Para a vítima, o trabalho é obter proteção efetiva e garantir voz no processo. Para o acusado, é assegurar defesa técnica diante de um rito em que medidas restritivas são deferidas com base em cognição sumária, muitas vezes antes de qualquer contraditório.
Como atuamos
- Pedido de medidas protetivas de urgência e acompanhamento do seu cumprimento.
- Habilitação da vítima como assistente de acusação.
- Defesa técnica do acusado desde a audiência de custódia ou a intimação inicial.
- Pedido de revisão, revogação ou adequação de medidas protetivas.
- Defesa em ação penal por descumprimento de medida protetiva.

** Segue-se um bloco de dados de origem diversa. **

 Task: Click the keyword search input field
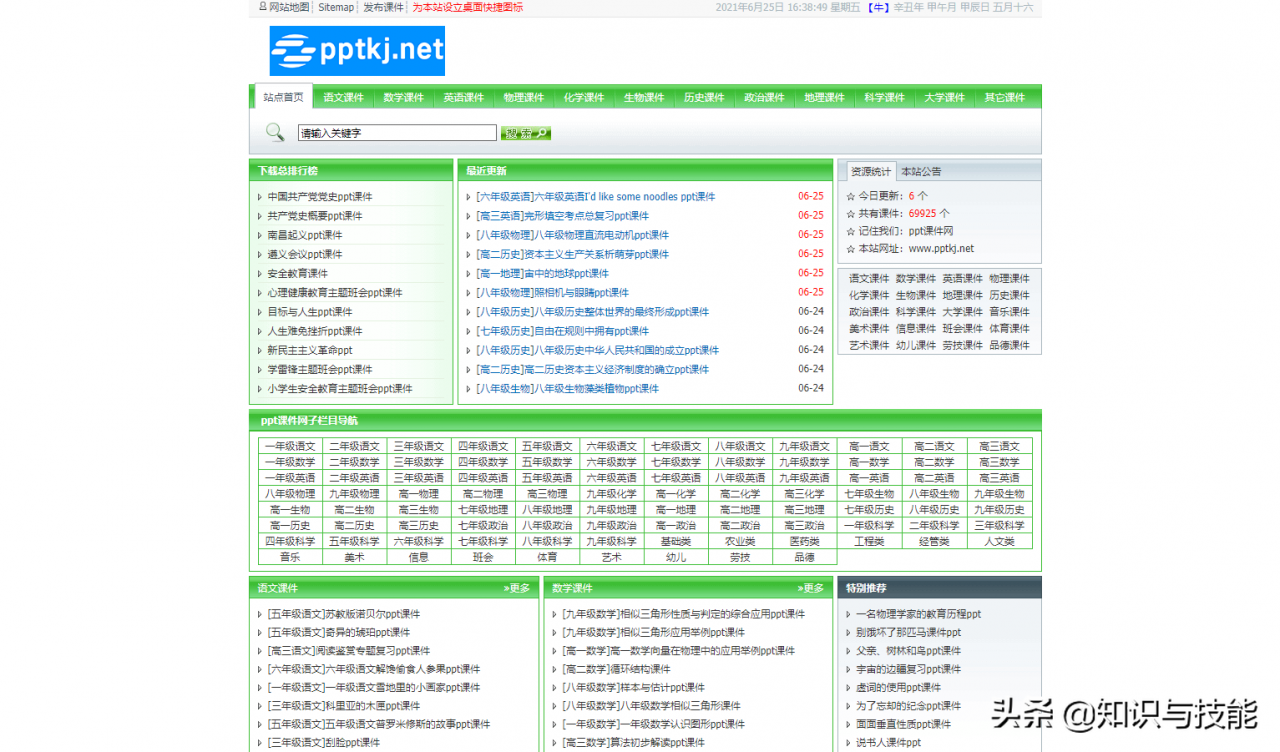coord(397,133)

- Articulação com as questões de família quando o caso envolve guarda e convivência.
Perguntas frequentes
Como peço uma medida protetiva?
O pedido pode ser feito na delegacia, ao registrar a ocorrência, ou diretamente em juízo por meio de advogado. A lei determina apreciação em prazo curto. Ter advogado ajuda a instruir o pedido com os elementos que demonstram a necessidade da medida.
A vítima pode retirar a queixa?
Depende do crime. Em lesão corporal no contexto de violência doméstica a ação é pública incondicionada, o que significa que o processo segue independentemente da vontade da vítima. Em outros tipos há possibilidade de retratação, dentro de prazo e perante o juiz.
O escritório defende acusados nesses casos?
Sim. A ampla defesa é garantia constitucional e alcança qualquer acusação. O escritório atua nos dois polos, sempre em processos distintos e sem conflito de interesse.